15. With regard to the latter point Section. 354 of the Madras District Municipalities Act, 1920 says that: 'No suit shall be brought in any Court to recover any sum of money collected under the authority of this Act or to recover damages on account of any assessment, or collection of money made under the said authority: provided that the provisions of this Act have been, in substance and effect, complied with.'
16. That section, it is argued by the defendant, renders this suit not maintainable because it is argued that the money collected was collected under the authority of this Act and that the provisions of this Act have been in substance and effect commplied with. In Municipal Council Cocanada v. Standard Life Assurance Co. 24 M. 205; 10 M. L. J. 401 where the plaintiff Company brought a suit to recover the amount levied under the Madras District Municipalities Act of 1884 and which they had paid under protest, it was contended by the Municipality that the suit was not maintainable because the provisions of that Act had been complied with. It was held that the suit was maintainable as a Company not liable to the tax had been taxed and the provisions of the Act had, therefore, not in substance and in effect been complied with and that the Municipality was not protected from action. In Municipal Council of Mangalore v. Codial Bail Press 27 M. 517 in which the same objection was taken by the Municipal Council, namely, that by reason of Section. 262 (2) of the District Municipalities Act of 1884, which was a similar section to Section. 354 (2) of the present Act the suit was not maintainable by reason of that section, it was held that the Municipality which had assessed a person on his estimated gross income had wrongly assessed him because the word 'income' was not income and consequently the provisions of the Act had been hot in substance and effect complied with and that the Court could entertain a suit to recover the amount of tax paid under the assessment. It seems to me that if a Municipality levies a tax upon a person or corporation not liable to pay that tax it cannot be argued that what has been done has been done in compliance either in substance or in effect with the provisions of the Act, and these two cases are direct and binding authority upon this point.

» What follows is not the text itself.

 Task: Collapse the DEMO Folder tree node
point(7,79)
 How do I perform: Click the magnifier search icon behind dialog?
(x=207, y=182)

17. I have now disposed of the points raised in this case. There is only one other matter to which I desire to refer and that is to a letter written by the plaintiff Company's agent to the defendant Municipal Council in which he assumes that the Company is liable to be assessed upon its profits. Having regard to what I have already stated this was incorrect view to take and it cannot be argued that the plaintiff Company is thereby prevented from raising the point that they are not liable to be assessed at all under the Act.
18. For all these reasons the plaintiff's claim succeeds and there must be a decree for Rs. 1,500 with interest at the Court rate of 6 per cent, per annum from the date of the filing of the plaint and costs.